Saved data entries

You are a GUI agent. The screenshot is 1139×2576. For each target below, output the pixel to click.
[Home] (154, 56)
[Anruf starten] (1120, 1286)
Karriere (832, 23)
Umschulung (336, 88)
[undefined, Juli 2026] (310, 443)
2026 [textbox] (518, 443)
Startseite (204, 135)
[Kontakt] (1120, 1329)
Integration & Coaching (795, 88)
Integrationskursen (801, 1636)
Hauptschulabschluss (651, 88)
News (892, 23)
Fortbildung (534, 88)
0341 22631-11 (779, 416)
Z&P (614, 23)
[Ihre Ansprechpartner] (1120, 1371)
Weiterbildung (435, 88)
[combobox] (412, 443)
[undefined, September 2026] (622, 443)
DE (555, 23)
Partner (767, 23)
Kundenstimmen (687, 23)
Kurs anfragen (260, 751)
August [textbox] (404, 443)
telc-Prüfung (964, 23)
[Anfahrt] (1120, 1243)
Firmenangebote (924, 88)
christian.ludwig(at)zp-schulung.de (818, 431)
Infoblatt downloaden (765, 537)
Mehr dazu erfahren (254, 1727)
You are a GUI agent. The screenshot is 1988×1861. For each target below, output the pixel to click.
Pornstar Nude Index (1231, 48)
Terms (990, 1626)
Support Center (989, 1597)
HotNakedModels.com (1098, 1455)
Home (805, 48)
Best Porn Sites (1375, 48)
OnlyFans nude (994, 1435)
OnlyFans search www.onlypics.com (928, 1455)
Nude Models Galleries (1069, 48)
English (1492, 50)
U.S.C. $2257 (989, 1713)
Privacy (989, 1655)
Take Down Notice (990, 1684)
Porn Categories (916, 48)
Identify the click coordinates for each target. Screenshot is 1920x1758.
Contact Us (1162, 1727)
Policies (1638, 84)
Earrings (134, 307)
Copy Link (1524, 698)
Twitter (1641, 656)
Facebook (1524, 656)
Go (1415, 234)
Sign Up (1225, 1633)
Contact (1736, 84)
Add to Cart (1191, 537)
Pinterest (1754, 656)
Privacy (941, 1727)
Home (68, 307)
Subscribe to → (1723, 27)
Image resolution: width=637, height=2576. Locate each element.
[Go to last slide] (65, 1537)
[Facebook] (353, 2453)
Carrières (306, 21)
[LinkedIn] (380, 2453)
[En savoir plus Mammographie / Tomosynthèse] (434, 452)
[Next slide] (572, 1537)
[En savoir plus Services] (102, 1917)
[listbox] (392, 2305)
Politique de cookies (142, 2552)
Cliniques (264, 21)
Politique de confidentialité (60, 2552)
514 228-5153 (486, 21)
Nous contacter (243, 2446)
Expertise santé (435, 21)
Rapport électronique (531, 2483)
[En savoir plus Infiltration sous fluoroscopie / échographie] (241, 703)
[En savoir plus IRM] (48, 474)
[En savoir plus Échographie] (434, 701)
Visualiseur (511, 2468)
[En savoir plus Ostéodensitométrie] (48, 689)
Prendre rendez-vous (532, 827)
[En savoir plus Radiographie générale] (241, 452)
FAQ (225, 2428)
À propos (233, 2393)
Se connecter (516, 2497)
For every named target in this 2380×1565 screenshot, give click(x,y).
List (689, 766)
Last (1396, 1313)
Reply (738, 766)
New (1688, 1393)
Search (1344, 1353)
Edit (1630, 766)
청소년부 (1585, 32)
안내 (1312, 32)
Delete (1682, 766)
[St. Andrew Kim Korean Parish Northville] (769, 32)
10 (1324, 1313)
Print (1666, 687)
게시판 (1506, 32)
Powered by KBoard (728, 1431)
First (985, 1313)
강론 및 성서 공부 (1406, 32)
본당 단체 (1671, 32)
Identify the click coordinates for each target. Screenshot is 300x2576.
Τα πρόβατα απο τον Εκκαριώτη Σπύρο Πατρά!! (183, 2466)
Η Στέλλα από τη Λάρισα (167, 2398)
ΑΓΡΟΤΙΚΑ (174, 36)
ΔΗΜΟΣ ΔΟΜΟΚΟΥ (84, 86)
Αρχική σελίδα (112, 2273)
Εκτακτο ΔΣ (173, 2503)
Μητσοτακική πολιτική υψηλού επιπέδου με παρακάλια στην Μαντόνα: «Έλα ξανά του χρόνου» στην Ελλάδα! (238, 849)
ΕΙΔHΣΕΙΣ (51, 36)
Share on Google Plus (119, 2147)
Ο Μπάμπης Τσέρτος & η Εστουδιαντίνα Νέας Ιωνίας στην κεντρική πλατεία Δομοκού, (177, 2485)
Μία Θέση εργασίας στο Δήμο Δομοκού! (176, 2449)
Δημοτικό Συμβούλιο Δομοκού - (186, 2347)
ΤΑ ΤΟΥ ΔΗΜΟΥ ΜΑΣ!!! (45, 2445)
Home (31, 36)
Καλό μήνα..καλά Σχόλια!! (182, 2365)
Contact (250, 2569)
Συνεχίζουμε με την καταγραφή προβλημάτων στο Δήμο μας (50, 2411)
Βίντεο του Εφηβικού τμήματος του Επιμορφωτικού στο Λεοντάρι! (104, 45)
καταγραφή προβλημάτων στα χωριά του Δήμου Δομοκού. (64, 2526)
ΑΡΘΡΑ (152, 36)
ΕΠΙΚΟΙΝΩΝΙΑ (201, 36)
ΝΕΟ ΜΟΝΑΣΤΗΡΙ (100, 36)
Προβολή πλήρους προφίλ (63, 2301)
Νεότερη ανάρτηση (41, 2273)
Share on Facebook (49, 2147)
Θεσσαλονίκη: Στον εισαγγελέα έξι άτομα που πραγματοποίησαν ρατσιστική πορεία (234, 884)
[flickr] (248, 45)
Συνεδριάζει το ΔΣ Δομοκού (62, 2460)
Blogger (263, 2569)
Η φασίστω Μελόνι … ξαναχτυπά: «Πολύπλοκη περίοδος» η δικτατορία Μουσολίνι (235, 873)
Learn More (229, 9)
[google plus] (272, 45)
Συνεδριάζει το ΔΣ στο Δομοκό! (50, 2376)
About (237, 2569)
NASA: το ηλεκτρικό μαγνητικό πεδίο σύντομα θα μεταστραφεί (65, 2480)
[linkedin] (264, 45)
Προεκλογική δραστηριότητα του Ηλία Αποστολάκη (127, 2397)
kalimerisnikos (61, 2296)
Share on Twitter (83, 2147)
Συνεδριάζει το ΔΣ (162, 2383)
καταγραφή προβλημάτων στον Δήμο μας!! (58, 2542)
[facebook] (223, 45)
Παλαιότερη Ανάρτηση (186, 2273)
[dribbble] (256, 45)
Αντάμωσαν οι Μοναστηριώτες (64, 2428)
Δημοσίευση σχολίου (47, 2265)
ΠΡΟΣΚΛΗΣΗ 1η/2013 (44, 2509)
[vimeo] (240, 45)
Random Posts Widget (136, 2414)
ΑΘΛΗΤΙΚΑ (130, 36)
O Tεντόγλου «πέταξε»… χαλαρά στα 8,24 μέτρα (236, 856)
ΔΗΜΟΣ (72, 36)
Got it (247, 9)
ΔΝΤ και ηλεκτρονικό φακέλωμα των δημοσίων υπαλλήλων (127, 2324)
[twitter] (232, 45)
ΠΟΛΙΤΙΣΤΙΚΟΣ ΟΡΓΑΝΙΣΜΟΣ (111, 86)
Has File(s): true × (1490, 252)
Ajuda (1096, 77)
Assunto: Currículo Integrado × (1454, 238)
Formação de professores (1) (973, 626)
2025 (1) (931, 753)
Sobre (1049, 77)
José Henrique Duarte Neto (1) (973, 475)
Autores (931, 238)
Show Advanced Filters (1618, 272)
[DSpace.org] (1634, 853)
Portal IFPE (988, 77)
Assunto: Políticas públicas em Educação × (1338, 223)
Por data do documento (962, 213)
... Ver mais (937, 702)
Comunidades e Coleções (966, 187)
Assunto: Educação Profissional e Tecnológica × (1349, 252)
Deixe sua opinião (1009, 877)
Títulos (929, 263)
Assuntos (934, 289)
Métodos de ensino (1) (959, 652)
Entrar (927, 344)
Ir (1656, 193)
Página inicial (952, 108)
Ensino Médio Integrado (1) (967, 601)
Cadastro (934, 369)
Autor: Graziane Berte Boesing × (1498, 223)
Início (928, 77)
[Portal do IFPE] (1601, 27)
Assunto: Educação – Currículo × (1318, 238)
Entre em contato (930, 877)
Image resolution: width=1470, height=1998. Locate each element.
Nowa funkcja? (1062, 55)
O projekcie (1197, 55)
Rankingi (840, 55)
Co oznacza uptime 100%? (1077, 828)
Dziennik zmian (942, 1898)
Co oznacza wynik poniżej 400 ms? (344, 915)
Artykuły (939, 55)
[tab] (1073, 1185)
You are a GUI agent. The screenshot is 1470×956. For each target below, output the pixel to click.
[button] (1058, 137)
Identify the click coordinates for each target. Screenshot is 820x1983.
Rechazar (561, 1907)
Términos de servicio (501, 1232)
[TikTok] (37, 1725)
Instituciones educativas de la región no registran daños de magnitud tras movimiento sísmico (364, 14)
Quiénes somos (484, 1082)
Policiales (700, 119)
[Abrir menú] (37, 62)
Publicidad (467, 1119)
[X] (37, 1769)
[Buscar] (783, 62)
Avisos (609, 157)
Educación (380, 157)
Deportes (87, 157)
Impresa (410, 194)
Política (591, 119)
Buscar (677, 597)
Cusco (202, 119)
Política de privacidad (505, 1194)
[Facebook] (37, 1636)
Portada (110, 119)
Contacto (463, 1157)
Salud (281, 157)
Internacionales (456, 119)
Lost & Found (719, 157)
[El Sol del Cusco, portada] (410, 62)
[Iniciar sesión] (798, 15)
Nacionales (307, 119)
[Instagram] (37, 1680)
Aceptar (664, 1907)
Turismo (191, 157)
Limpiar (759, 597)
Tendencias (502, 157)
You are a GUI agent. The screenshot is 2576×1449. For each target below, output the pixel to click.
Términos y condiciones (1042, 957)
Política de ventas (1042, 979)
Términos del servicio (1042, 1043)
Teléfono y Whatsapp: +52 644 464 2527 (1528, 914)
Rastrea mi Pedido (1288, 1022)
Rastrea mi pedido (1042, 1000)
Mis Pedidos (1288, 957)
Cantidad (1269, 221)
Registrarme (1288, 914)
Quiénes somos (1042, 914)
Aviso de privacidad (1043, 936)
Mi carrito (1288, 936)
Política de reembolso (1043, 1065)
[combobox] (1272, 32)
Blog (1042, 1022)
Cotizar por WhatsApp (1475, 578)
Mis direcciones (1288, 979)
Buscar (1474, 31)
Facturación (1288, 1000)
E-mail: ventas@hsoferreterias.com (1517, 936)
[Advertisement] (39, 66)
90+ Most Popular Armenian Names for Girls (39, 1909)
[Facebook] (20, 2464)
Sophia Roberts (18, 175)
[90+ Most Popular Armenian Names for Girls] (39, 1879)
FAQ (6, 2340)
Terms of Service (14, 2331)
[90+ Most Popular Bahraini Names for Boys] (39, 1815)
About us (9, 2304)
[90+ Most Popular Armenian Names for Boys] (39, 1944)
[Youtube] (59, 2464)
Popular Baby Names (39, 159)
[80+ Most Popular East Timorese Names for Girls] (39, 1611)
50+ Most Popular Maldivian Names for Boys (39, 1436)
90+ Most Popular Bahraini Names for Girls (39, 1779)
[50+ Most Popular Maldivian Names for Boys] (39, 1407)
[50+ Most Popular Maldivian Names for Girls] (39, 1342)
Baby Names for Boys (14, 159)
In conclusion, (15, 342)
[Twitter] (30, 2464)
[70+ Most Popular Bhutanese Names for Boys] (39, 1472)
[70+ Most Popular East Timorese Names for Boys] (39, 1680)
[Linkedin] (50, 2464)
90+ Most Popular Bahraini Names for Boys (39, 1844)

▸ WHAT YOU NEED TO DO: What you give back should be only the lines of the records above, starting at the line with "[Facebook] (353, 2453)" and ending at the line with "[En savoir plus Échographie] (434, 701)", restated word for word.

▸ YOUR SOLUTION:
[Facebook] (353, 2453)
Carrières (306, 21)
[LinkedIn] (380, 2453)
[En savoir plus Mammographie / Tomosynthèse] (434, 452)
[Next slide] (572, 1537)
[En savoir plus Services] (102, 1917)
[listbox] (392, 2305)
Politique de cookies (142, 2552)
Cliniques (264, 21)
Politique de confidentialité (60, 2552)
514 228-5153 (486, 21)
Nous contacter (243, 2446)
Expertise santé (435, 21)
Rapport électronique (531, 2483)
[En savoir plus Infiltration sous fluoroscopie / échographie] (241, 703)
[En savoir plus IRM] (48, 474)
[En savoir plus Échographie] (434, 701)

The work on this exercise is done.